ZAKAT
PERTANIAN DI SUMSEL
Makalah
Mata Kuliah Fiqih Zakat
Diajukan Untuk Melengkapi Tugas Kelompok
Program Study Ekonomi Islam
Disusun
oleh Kelompok 8 :
1. M.
Alimul Hakim : 13190149
2. M.
Arief Nuryandani : 13190151
3. M.
Andre Pranata : 13190150
Dosen Pembimbing :
MARSAID, DR.DRS. M.A
Mata Kuliah : Fiqih Zakat
FAKULTAS
EKONOMI & BISNIS ISLAM
JURUSAN
EKONOMI ISLAM
UIN
RADEN FATAH
PALEMBANG
2015
Kata Pengantar
Assalaamu
’alaikum Wr. Wb.
Alhamdulillah Kami Panjatkan Puji
Syukur ke hadirat Allah SWT yang Maha Pengasih lagi Maha Penyayang, yang masih
memberikan rahmat, hidayah, dan nikmat-Nya kepada kami sehingga bisa
menyelesaikan penyusunan makalah yang berjudul “ZAKAT PERTANIAN DI SUMSEL”.

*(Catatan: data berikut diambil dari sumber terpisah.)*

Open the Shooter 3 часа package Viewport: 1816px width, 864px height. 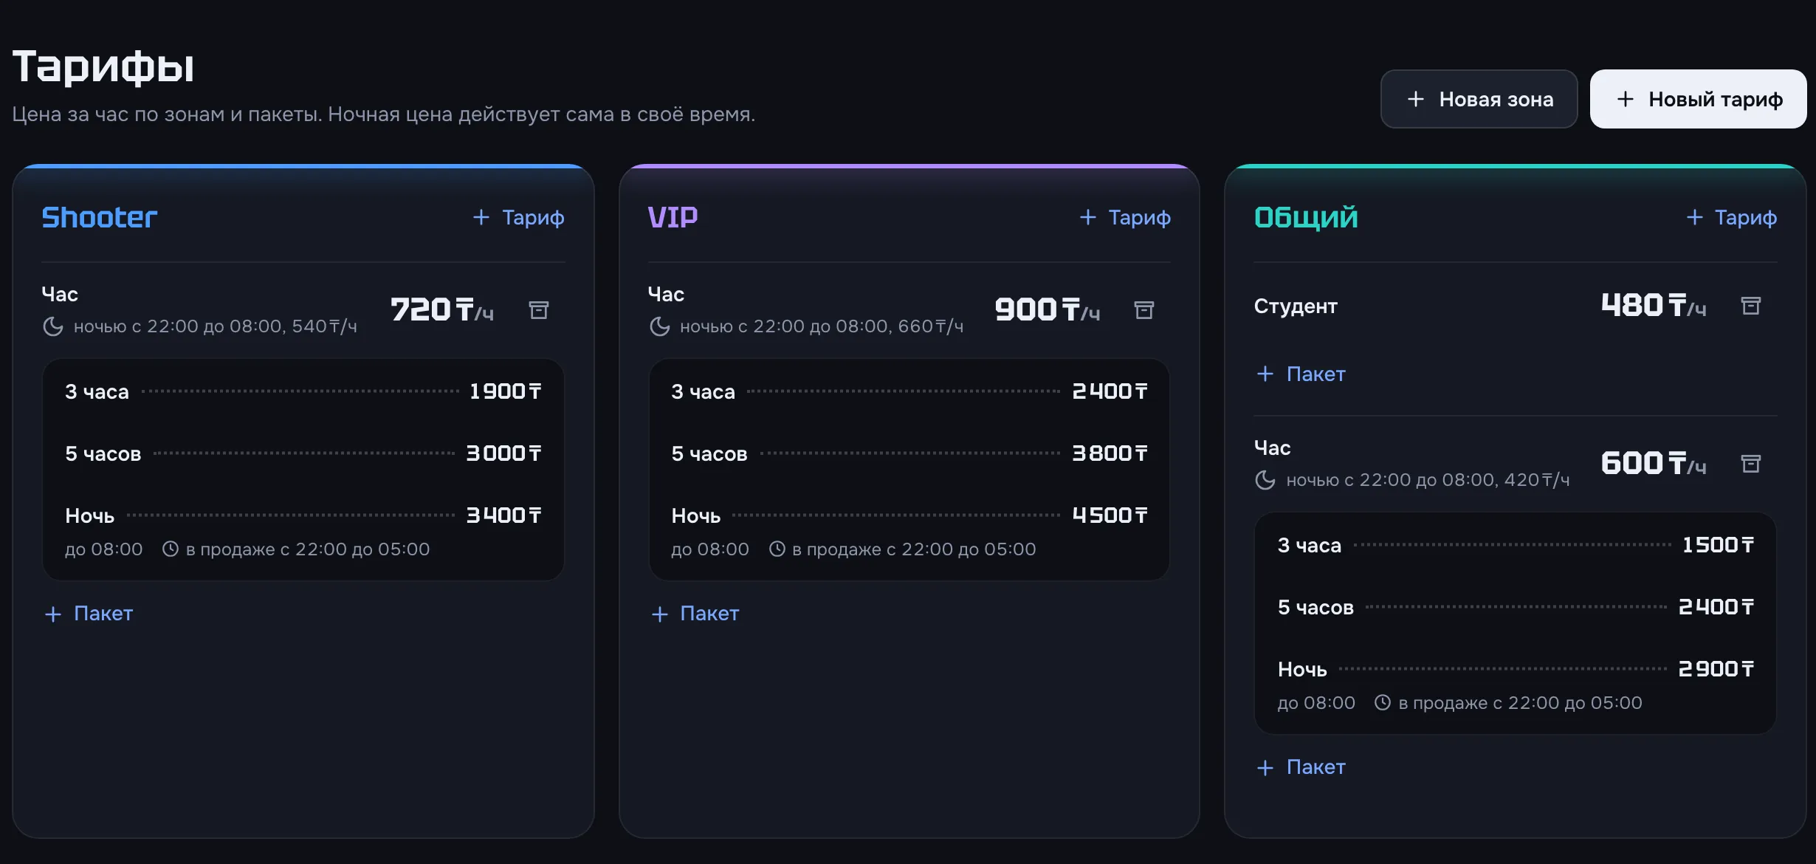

Makalah ini merupakan salah satu
tugas kelompok yang diberikan oleh dosen sebagai tugas mata kuliah fiqih zakat,
selain itu juga sebagai pengembangan wawasan ilmu fiqih zakat, sehingga
diharapkan dapat bermanfaat bagi kami sendiri dan juga orang lain.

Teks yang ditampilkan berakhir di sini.